While it might seem that repeats of past history get boring, the new twists are what has made this journey a wild ride. We thought that the database world met its end state back in 2000, but today, best practices for how to harness the cloud to upend how we manage, transact and analyze data are only just emerging. Enterprises are grappling on how to manage and govern that data, and platform and solution providers are only just scratching the surface on how they can tap the scale and distributed reach of the cloud to evolve their offerings.

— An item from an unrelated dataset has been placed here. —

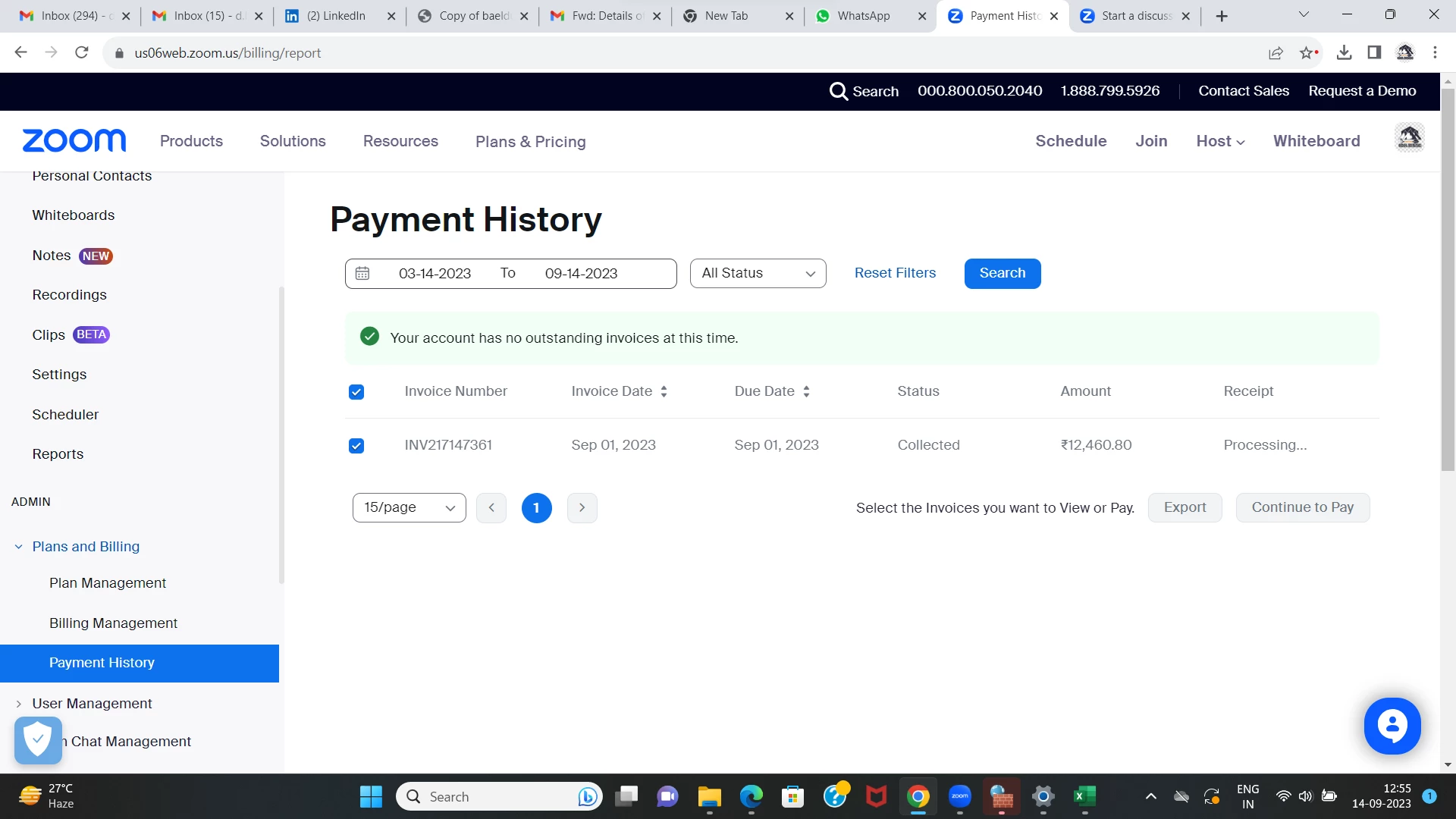Open the All Status dropdown

(x=758, y=274)
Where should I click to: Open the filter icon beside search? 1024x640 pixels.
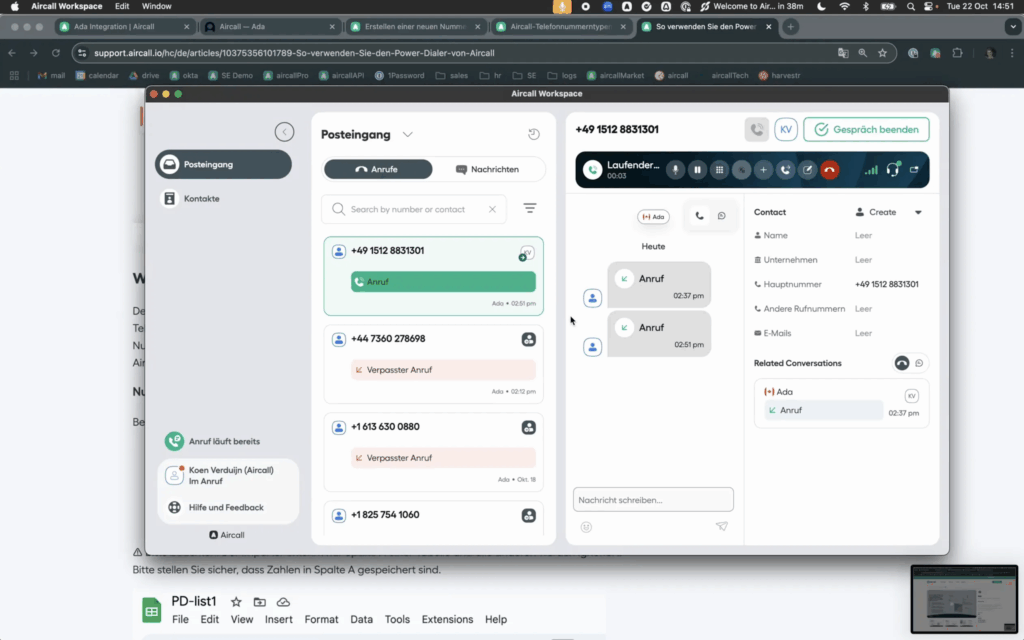coord(530,209)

So, if you’re wondering why we’re starting a new business to explore how the cloud and AI will make database management and analytics different, this long-winded tour through IT history hopefully provides that answer. Having double-majored in history and journalism, it’s probably not surprising that we’ve been documenting this journey, with our original onStrategies Perspectives blog providing 15+ years of roving commentary dating back to 2000-2001, and since 2016, posting our insights on ZDnet.
It’s been a wild ride. At dbInsight, we’re hoping you’ll join us to learn what the next cycle of data-driven innovation is going to throw at us.